The decision states that between October 2007 and April 2008 Hudson altered time records of lawyers who worked at her firm to include about 20-per-cent more hours than had actually been worked by the lawyers and caused at least nine false accounts to be submitted to the LSS based on the altered records. Hudson’s response to that particular allegation was:
“Specifically, I considered that the work done by my Assistants was valuable enough to our clients that its exclusion from the LSS billing protocol was improper, and that my actions were therefore justified. Essentially I thought, wrongfully, that I knew better than LSS. I regret this.”

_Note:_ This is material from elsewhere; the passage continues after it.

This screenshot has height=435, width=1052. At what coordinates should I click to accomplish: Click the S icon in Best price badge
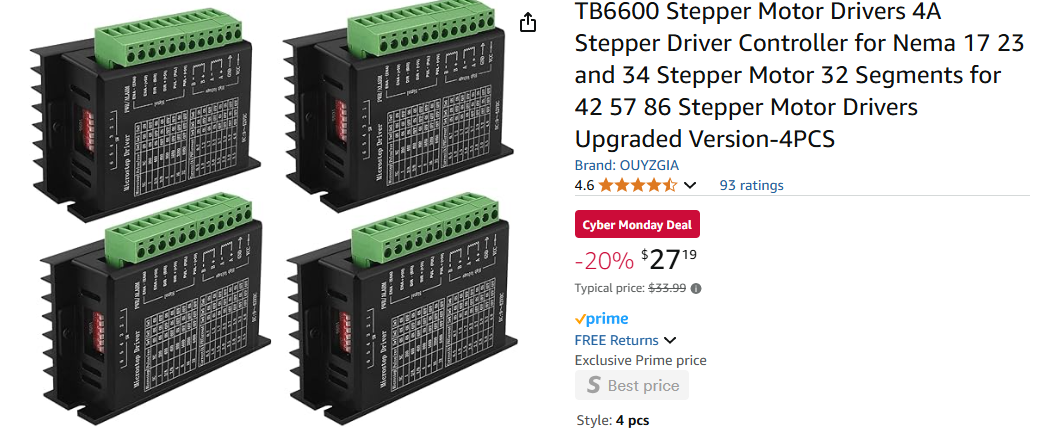[x=593, y=385]

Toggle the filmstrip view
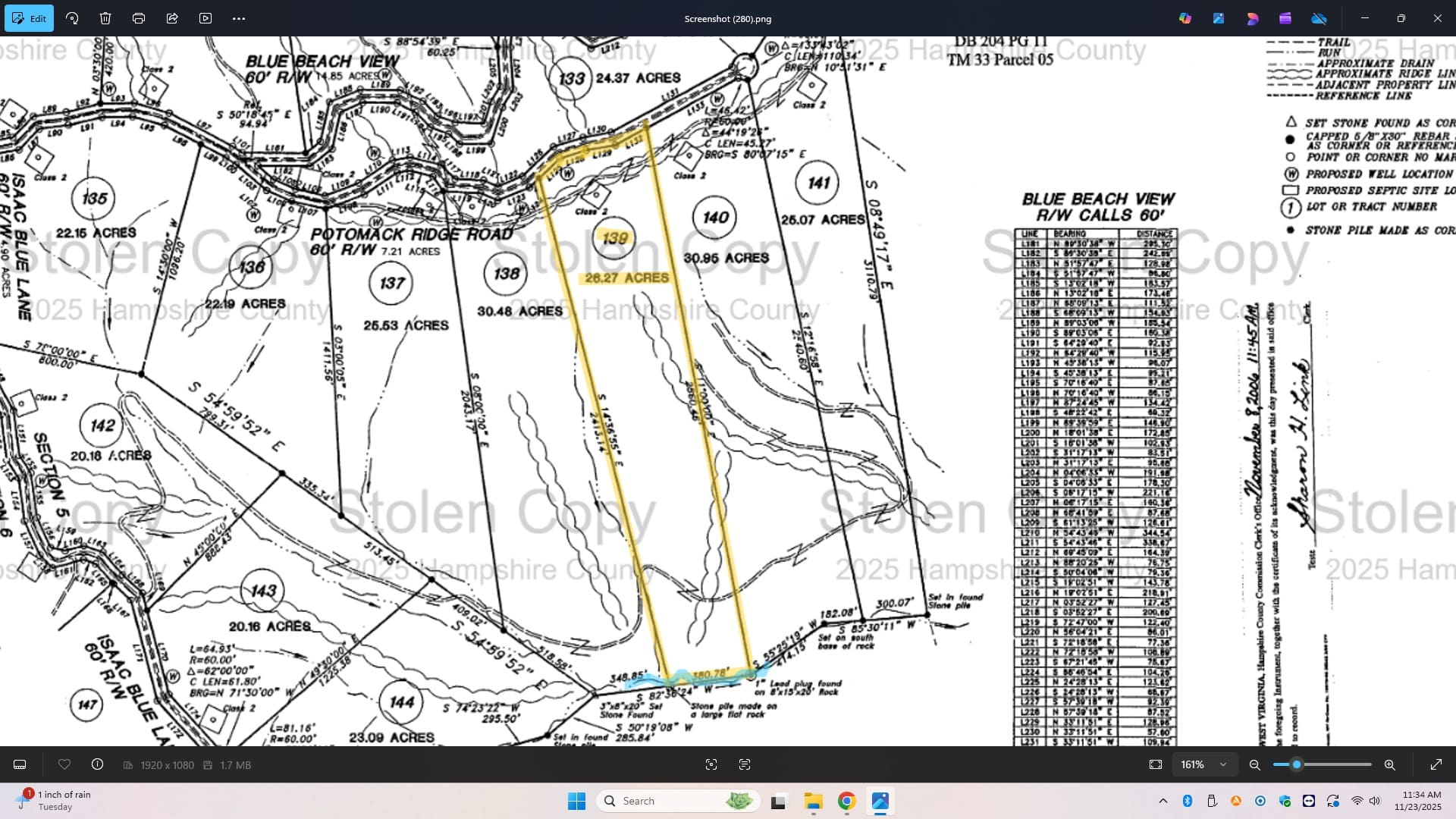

The decision notes Hudson had not been practising recently as she was on sick leave resulting from a marriage breakdown and other personal issues “her counsel termed ‘a complete derailment’ of her personal life.” However, it states her misconduct was “wilful and voluntary” and not related to her personal circumstances, which arose years after the misconduct began.
In considering the matter, the hearing panel concluded disbarment was the only appropriate punishment: “Any other sanction would compromise the public confidence in the profession’s integrity and suggest that the legal profession does not take dishonesty committed by lawyers seriously.”
Hudson is also required to pay the cost of the hearing in the amount of $13,860.